March broke gold’s momentum. Prices plunged 12% to $4,608 per ounce—marking the sharpest monthly fall since 2013—dragged down by a wave of selling that cut across markets, investors, and geographies.
What looked like a correction quickly turned into a cascade.
At the heart of it was momentum unwinding. Global gold ETFs saw a staggering $12 billion exit—the largest monthly outflow on record.
Positions that had built up over months were dismantled in weeks. Retail exposure thinned. Institutional money followed. And once the slide began, it fed on itself.
A key trigger came mid-March.
Gold slipped below its 50–55-day moving average for the first time in seven months. That breach acted like a switch.
Commodity Trading Advisors (CTAs), heavily long until then, began cutting positions aggressively. The unwind accelerated the fall, turning a dip into a rout.
But this wasn’t just about technicals.
The pressure was systemic. Rising US bond yields—sparked by near-term inflation shocks—pushed opportunity costs higher.
Suddenly, holding gold looked less attractive. At the same time, the US dollar strengthened, compounding the sell-off. Investors who had treated gold as a winning trade began liquidating positions to free up cash.
03 Apr 2026 - Vol 04 | Issue 65
The War on Energy Security
Liquidity needs took over strategy.
Across asset classes, deleveraging kicked in. Equity markets saw selling. Bond markets reacted. And gold—despite its safe-haven tag—was not spared.
Multi-asset investors cut exposure wherever they could, and gold became part of that equation.
Even central banks entered the narrative.
A move by Turkey’s central bank to deploy around 50 tonnes of gold as collateral added to market anxiety, fuelling speculation of potential selling.
While the move was liquidity-driven, not strategic, it added another layer of pressure in an already fragile market.
And yet, zoom out—and the picture shifts. Because while the West was selling, the East was buying.

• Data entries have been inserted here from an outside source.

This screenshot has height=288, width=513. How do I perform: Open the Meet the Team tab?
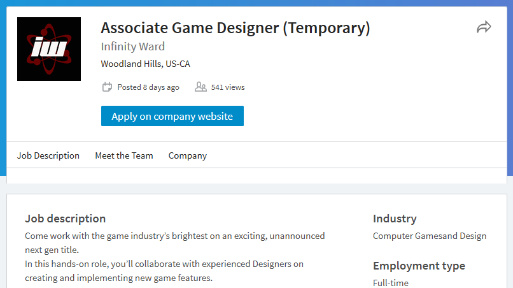point(124,155)
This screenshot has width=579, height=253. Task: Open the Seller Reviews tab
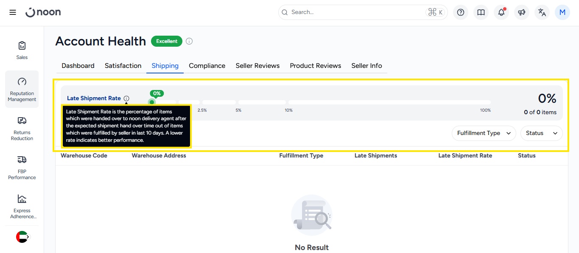257,66
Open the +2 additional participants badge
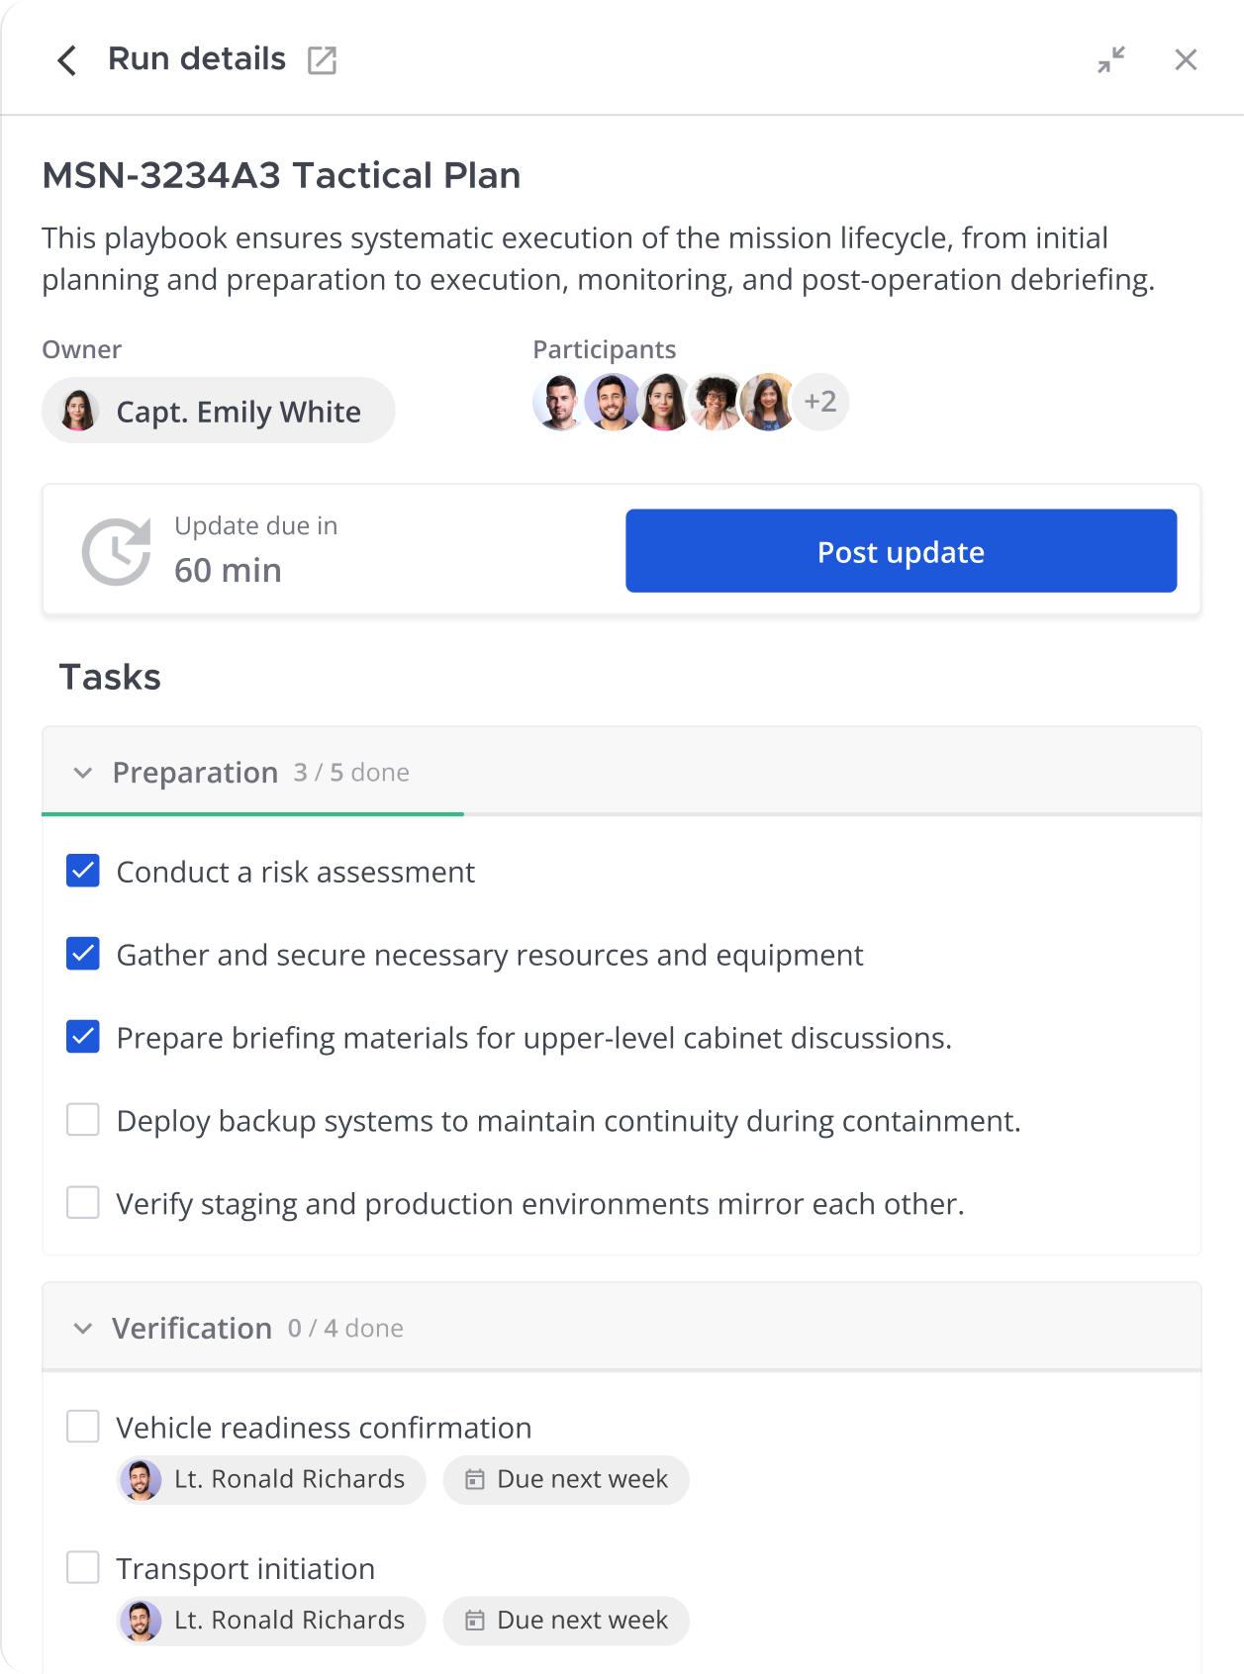The height and width of the screenshot is (1674, 1244). click(820, 402)
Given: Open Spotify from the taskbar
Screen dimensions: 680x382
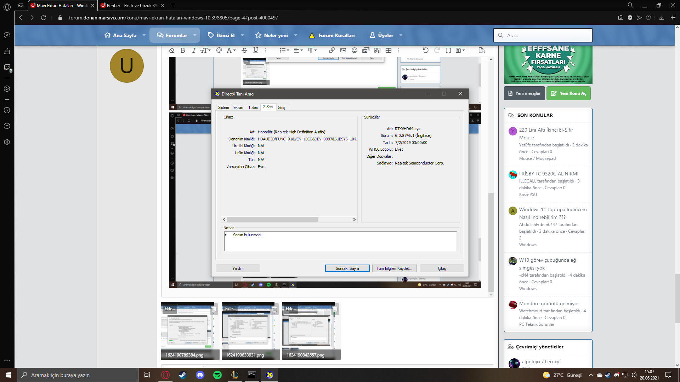Looking at the screenshot, I should [x=217, y=375].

Asian markets moved in the opposite direction, absorbing the shock. ETFs in the region posted their strongest quarterly inflows on record—USD 14 billion in Q1.
March alone saw USD 2 billion in inflows, extending a seven-month streak of consistent buying.
China led the charge.
Falling local equities and a weakening currency pushed investors toward gold as a safety net. India followed, contributing $177 million in March and taking its quarterly total to $3 billion.
A classic dip-buying response—one that cushioned global flows even as North America recorded $13 billion in outflows, ending a nine-month inflow streak.
Europe, meanwhile, remained subdued, with modest outflows reflecting sensitivity to price swings and rising yields.
The divergence is telling.
In developed markets, gold became a source of liquidity. In emerging markets, it remained a store of trust.
Despite the March shock, the broader trend hasn’t fully broken. Global gold ETFs still recorded their seventh consecutive quarter of net inflows, with total assets under management at $606 billion.
Liquidity, too, stayed strong. Daily trading volumes rose 11% month-on-month to USD 525 billion. Over-the-counter activity surged even higher, indicating that participation remained deep even during the sell-off.
Now the question shifts. Was March a reset—or a warning?
Early April offers some clues. ETF flows have begun turning positive again. The dollar is struggling to sustain gains. And underlying demand signals—especially from Asia—remain intact.
But risks linger. Oil price volatility, cross-asset deleveraging, and rate expectations could continue to test gold’s resilience.
Still, the core narrative hasn’t disappeared. Gold didn’t lose relevance in March. It lost momentum. And as the dust settles, one thing is clear: the centre of gravity in the gold market is shifting—quietly, steadily—eastward.